Bypass plans for Watford draw flak
By Neal A. Shipman
The North Dakota Dept. of Transportation’s (NDDOT) preliminary plans for truck bypasses around Watford City ran into strong opposition from landowners and city officials during a public meeting on Thursday, June 28.
The NDDOT began work on developing plans to help reduce the traffic congestion, especially truck traffic, in the vicinity of the city earlier this spring following a formal request by the Watford City City Council. According to NDDOT traffic count surveys, approximately 13,000 vehicles, of which between 30 and 40 percent are trucks, pass through Watford City daily on U.S. Highway 85.
“We need to be able to connect U.S. Highway 85 on the south and west sides of Watford City,” stated Travis Wieber of the engineering firm of Kadrmas, Lee & Jackson. “We also want to be able to wrap N.D. Highway 23 on the east side of Watford City to the south and hook it up with U.S. 85.”
As presented, possible bypass/reliever routes on the south side of Watford City could be located at either McKenzie County Road 30, at 24th Street NW, or at another location approximately ½ mile to the north of 24th Street NW. Those routes would then take traffic to the west of Watford City and connect to U.S. Highway 85 at 128th Ave.
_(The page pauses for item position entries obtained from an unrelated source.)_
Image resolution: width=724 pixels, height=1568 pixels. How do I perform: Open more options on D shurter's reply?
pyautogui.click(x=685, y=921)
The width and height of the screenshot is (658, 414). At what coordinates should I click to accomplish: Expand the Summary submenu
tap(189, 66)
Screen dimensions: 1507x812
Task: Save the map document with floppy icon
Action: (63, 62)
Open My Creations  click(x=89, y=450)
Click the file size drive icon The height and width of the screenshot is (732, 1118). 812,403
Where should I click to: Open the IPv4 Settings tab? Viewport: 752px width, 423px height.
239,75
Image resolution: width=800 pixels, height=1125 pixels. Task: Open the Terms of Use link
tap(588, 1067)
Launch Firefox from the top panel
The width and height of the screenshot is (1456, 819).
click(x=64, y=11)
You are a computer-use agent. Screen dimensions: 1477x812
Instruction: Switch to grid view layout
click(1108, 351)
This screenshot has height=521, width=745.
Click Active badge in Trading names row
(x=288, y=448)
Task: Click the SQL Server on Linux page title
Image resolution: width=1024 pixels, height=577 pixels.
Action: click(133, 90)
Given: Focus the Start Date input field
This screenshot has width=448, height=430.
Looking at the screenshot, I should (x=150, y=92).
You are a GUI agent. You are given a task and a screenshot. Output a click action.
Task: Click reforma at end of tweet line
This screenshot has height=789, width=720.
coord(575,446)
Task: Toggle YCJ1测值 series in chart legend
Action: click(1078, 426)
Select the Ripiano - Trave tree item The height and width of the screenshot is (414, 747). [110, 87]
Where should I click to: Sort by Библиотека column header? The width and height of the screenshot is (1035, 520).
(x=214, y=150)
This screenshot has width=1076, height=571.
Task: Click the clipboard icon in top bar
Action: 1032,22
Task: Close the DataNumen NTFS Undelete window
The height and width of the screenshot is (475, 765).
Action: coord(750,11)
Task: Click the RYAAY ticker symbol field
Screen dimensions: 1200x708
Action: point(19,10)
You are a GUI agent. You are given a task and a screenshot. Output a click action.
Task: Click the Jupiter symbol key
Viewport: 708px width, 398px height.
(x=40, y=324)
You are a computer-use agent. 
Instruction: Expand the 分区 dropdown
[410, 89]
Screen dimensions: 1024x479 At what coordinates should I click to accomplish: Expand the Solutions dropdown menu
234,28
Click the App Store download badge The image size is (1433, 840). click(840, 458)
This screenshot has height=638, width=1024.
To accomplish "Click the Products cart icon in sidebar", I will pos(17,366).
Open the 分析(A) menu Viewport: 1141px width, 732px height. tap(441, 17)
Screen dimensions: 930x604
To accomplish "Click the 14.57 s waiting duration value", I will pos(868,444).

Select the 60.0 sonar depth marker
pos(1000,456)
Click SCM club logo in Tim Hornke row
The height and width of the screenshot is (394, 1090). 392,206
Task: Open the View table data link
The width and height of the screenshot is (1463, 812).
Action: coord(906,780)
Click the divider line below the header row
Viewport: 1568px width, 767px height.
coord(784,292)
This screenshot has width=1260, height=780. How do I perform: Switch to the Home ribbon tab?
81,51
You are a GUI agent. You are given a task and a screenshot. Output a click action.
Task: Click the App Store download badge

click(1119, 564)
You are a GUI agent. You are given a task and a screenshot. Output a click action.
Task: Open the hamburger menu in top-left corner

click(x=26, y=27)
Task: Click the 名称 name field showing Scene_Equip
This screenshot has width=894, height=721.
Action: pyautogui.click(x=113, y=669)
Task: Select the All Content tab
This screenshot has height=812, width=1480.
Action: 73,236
NW, at 129th Ave. NW or at a location between those two avenues. For N.D. Highway 23 traffic, the proposed plans would divert traffic to the south at either the junction of N.D. Highway 1806 or at a location approximately one mile to the east of Highway 1806 and then rejoin U.S. Highway 85 south of Watford City.
According to Wieber, the goal of the bypass/truck reliever routes would be to get the trucks out of Watford City and to tie the existing highways into a smooth network.
But for city officials and impacted landowners, the preliminary plans were a case of design overkill and weren’t workable.
“Our intent was for a truck reliever route,” stated Curt Moen, Watford City planner. “We wanted to eliminate the congestion and keep trucks out of Watford City. We were only looking for an improved gravel road that the trucks could take.”
But instead of a truck reliever route, according to Moen, the plan has now evolved into a highway bypass of Watford City. And that is something that neither Moen nor Watford City Mayor Brent Sanford are in favor of.
“A full bypass would do nothing for the city,” stated Moen. “If it (the planning process) proceeds in this manner, the city may withdraw its support of the project. This is going to a full bypass of Watford City, which was never our intent.”
According to Moen, a full bypass would hurt the city’s future growth.
“If this is a bypass of the city, it (the planning proposal) needs to be squashed right now!” stated Moen.
Sanford was equally disturbed by the information that was presented at the public meeting.
“Our (the city) request was for a reliever route,” stated Sanford. “This is turning into a reroute of 85 and that is not what the city was looking for. What they (the NDDOT) started out with was a gravel road and now they are talking about a major highway.”
While city officials had serious concerns about the entire roads being planned, area landowners also expressed their concerns about the impact the roads would have on their property and livelihood.
“These proposed routes would be very detrimental to us,” stated Jarvis Sorenson, who farms and ranches east of Watford City. “It is going to cut our farm in half, which would make parts of our operation isolated and inaccessible.”
Sorenson’s concerns of the impact on farming and ranching operations were shared by a majority of the more than 75 people that attended the public meeting.
“Every single road that you have proposed on the south side of Watford City, with the exception of County Road 30, would affect our property,” stated Konrad Norstog. “The 24th Street SW route would separate our headquarters from the rest of our property. We’d fight that option tooth and nail.”
In addition, according to Norstog, the other routes south of Watford, with the exception of County Road 30, would have problems with hills, wooded areas, several creek crossings, as well as quick sand around Cherry Creek.
For Kevin and Tina Foreman, who live south of Watford City, the three proposed routes would all impact someone living there.
“What are you trying to do here?” questioned Kevin Foreman. “The most northern route works best for me, but I don’t want to see the highway going through someone else’s house as it would on the other routes. There’s got to be a better answer.”
For Tina Foreman, the concern was for safety of the people living next to the proposed routes.
“If placard vehicles can’t be in Watford City for safety reasons, why should they be allowed to go by our homes and be close to our livestock?” asked Tina. “Aren’t there laws to keep hazardous materials from us, our water sources and cattle?”
According to Wieber, part of the rationale used in selecting the routes was that both U.S. Highway 85 and N.D. 23 are classified as being Interregional System roads, and as such, the goal was to provide routes that would include a high degree of mobility, safety, and a design speed of between 60 and 65 miles per hour.
While the NDDOT has not allocated any funding toward the project, according to Wieber, final design work will begin in the Spring of 2013 with the project ready for construction in 2014.
During Thursday night’s meeting, Wieber also noted that the NDDOT is in the process of planning to upgrade U.S. Highway 85 to five lanes from five miles south of Watford City to Williston.